Screen talk: Money man
Friday 14 October 2011
The author Michael Lewis has not only written bestsellers, but now he has written his way well and truly on to Hollywood's go to radar after doing something movie-backers love.
He wrote the book Moneyball, which made $20m from its opening weekend as a film starring Brad Pitt. On the back of that, Lewis is tipped to take an active role in what may be the next film based on one of his books. Warner Bros has asked Lewis to pen a script based on Liar's Poker, his classic 1989 account of working as a bond trader at Salomon Brothers in the heady 1980s, which has been in development for a while. John Requa and Glenn Ficarra (Crazy, Stupid, Love) have come on board to direct the film. Also in development is The Big Short, based on Lewis's 2010 book about the 2008 financial crisis. That is being developed at Paramount, with Moneyball star Brad Pitt and his Plan B company attached to produce.
Down on the farm
A movie about farming is the unlikely subject for a big screen job for Clancy Brown, the actor immortalised as Kurgan in 1986's Highlander. But farming it is with Brown signing up to star alongside Dennis Quaid and Zac Efron in a yet-to-be-titled Ramin Bahrani project that also counts Heather Graham (above centre) and Kim Dickens in the cast. The project, formerly titled "Heartland", details the story of a farmer and sales seedman (Quaid) trying to deal with his race car-driving son who refuses to plough his father's furrow.
Somewhere in time
Disney is ramping up plans to make Time Zones, a script billed as having a mind-bending concept. The studio has tasked Marc Guggenheim with the task of turning a story that combines a race against time with a race in time. Er, okay then. The story is set after an event that causes the world to spontaneously develop "time zones", but not like the ones that exist right now. The zones are fractures in space-time, which means on one side of the world it might be 2065 in New York, while on the other it is 300BC in China. Against this backdrop, one man realises that because time travel is now a matter of geography, he has the chance to change the past and save the life of his wife, but must team up with his estranged daughter to do so. Guggenheim is best known for his TV work – he was a writer-exec producer on FlashForward – and was a writer on The Green Lantern.

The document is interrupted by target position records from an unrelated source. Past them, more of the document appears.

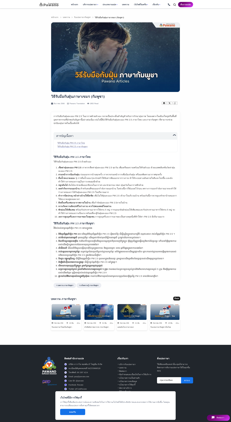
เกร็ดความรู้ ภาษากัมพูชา (89, 285)
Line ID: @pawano (76, 381)
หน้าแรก (54, 17)
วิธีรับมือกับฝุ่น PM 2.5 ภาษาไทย (71, 143)
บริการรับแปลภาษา (127, 364)
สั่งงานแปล (185, 4)
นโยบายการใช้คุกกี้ (127, 385)
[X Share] (169, 103)
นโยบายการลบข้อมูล (128, 381)
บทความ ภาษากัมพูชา (65, 285)
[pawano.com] (48, 4)
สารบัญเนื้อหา (64, 136)
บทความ (66, 17)
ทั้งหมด (176, 298)
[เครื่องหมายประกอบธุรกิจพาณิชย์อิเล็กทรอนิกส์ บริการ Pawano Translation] (49, 385)
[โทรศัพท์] (168, 4)
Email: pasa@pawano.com (79, 376)
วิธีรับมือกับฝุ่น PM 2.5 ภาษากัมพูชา (72, 147)
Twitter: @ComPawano (78, 389)
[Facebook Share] (164, 103)
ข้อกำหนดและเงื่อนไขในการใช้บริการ (135, 374)
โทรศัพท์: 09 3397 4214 (78, 372)
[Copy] (175, 103)
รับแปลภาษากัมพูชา (82, 17)
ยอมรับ (72, 412)
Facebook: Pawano (76, 385)
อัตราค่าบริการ (125, 388)
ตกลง (187, 380)
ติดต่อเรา (123, 371)
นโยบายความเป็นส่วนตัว (129, 378)
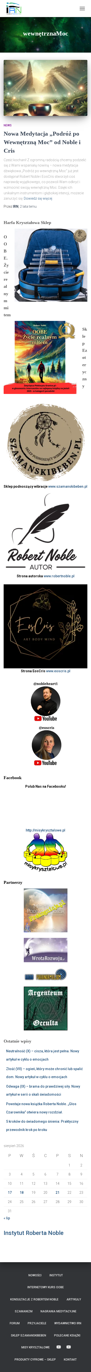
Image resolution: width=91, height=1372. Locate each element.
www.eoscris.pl (58, 671)
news (8, 125)
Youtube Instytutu (68, 1347)
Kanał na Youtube (58, 1347)
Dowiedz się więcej (38, 198)
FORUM (15, 1323)
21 (57, 1193)
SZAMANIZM (24, 1311)
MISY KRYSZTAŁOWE (35, 1347)
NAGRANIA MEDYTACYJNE (58, 1311)
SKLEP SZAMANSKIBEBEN (28, 1335)
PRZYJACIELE (37, 1323)
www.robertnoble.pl (59, 576)
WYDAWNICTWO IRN (67, 1323)
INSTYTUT (56, 1275)
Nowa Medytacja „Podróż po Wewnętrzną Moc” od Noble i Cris (42, 142)
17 (10, 1193)
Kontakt (70, 1359)
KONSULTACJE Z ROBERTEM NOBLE (34, 1299)
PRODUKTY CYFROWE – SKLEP (35, 1359)
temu (28, 206)
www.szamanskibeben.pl (67, 486)
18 (22, 1193)
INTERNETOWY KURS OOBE (45, 1287)
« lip (7, 1218)
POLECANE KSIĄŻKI (67, 1335)
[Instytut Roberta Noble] (14, 8)
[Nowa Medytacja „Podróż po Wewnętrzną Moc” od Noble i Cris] (45, 88)
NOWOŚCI (34, 1275)
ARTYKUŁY (73, 1299)
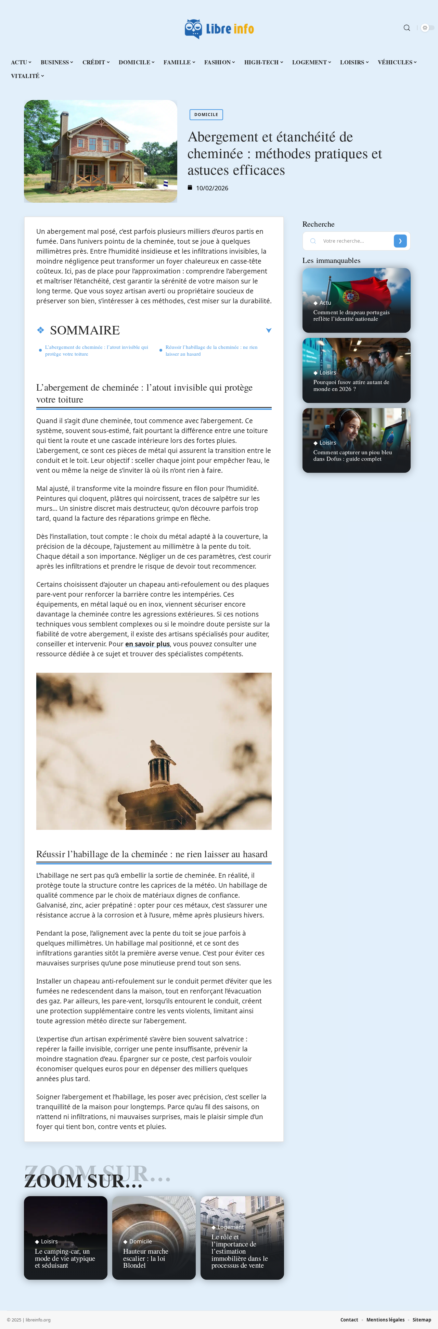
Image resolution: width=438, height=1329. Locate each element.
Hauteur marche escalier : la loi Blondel (145, 1258)
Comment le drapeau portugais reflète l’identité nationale (351, 315)
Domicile (206, 114)
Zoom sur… (83, 1180)
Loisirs (49, 1241)
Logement (231, 1227)
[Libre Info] (219, 27)
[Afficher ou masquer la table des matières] (196, 331)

Tarantino recruits Kurt Russell
Quentin Tarantino (above right) continues to command actors' attention and instil a desire to work for him, especially those he has worked with previously. The fast-talking, dialogue-loving former video-shop clerk is lining up quite a cast for his latest, Django Unchained. But after Kevin Costner pulled out, Tarantino speedily replaced his acting chops with none other than Kurt Russell. The movie is set in the American South of the 1800s and follows a freed slave (Jamie Foxx) who partners with a German bounty hunter (Christoph Waltz) in order to find his wife. Russell joins to play a baddie in a film that already boasts an impressive bad-guy list, including Leonardo DiCaprio as a Francophile plantation owner who forces slaves to compete in death matches and Samuel L Jackson as a nasty head slave who works for DiCaprio. Russell plays a character called Ace, a man who oversees the plantation in a ruthless manner and who relishes punishing slaves. It is set to shoot in November this year.
Noah and the tale
Darren Aronofsky is attached to direct the big-screen version of the Biblical tale Noah. The screenwriter John Logan, whose credits include Gladiator and The Aviator, will re-write a script by Aronofsky and Ari Handel. Aronofsky believes in the project so much he will also help produce it.